> **Texto para análise**
========================================================================
Padrões, beleza e dores

Padrões estéticos podem ser cruéis. E muito nocivos. A primeira vez que eu me dei conta disso foi ainda na pré-adolescência. Lá por volta dos 11 anos. Era início dos anos 2000, as Spice Girls ditavam moda e as calças de cós baixíssimo mostravam muito mais do que o nosso baixo ventre.

A mistura entre o jeans baixo, de boca de sino e as “camisetes” justas e curtas (mini-blusas, como chamávamos os croppeds da época) eram um desafio à formação dos corpos das meninas (até hoje tenho meu pneuzinho bem desenhado por isso). E nesse contexto todo, como ocorre até hoje, corpos magros era privilegiados. A tendência estética era a magreza extrema, que chegava a definir os ossos sob a pele.
========================================================================
> **Material fornecido**
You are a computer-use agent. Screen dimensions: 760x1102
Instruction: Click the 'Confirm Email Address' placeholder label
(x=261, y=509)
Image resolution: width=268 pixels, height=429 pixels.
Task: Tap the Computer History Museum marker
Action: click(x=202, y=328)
========================================================================
> **O que se pede**
1. Liste todos os nomes que o texto sobre padrões estéticos usa para as blusas justas e curtas usadas com o jeans baixo.
2. Segundo o texto sobre padrões estéticos, qual era a tendência estética da época?
3. Reproduza o trecho do texto sobre padrões estéticos entre "Padrões estéticos podem" e "sob a pele.", incluindo esses dois extremos.

> **Suas respostas**
1. camisetes; mini-blusas; croppeds

2. A magreza extrema, que chegava a definir os ossos sob a pele.

3.
Padrões estéticos podem ser cruéis. E muito nocivos. A primeira vez que eu me dei conta disso foi ainda na pré-adolescência. Lá por volta dos 11 anos. Era início dos anos 2000, as Spice Girls ditavam moda e as calças de cós baixíssimo mostravam muito mais do que o nosso baixo ventre.

A mistura entre o jeans baixo, de boca de sino e as “camisetes” justas e curtas (mini-blusas, como chamávamos os croppeds da época) eram um desafio à formação dos corpos das meninas (até hoje tenho meu pneuzinho bem desenhado por isso). E nesse contexto todo, como ocorre até hoje, corpos magros era privilegiados. A tendência estética era a magreza extrema, que chegava a definir os ossos sob a pele.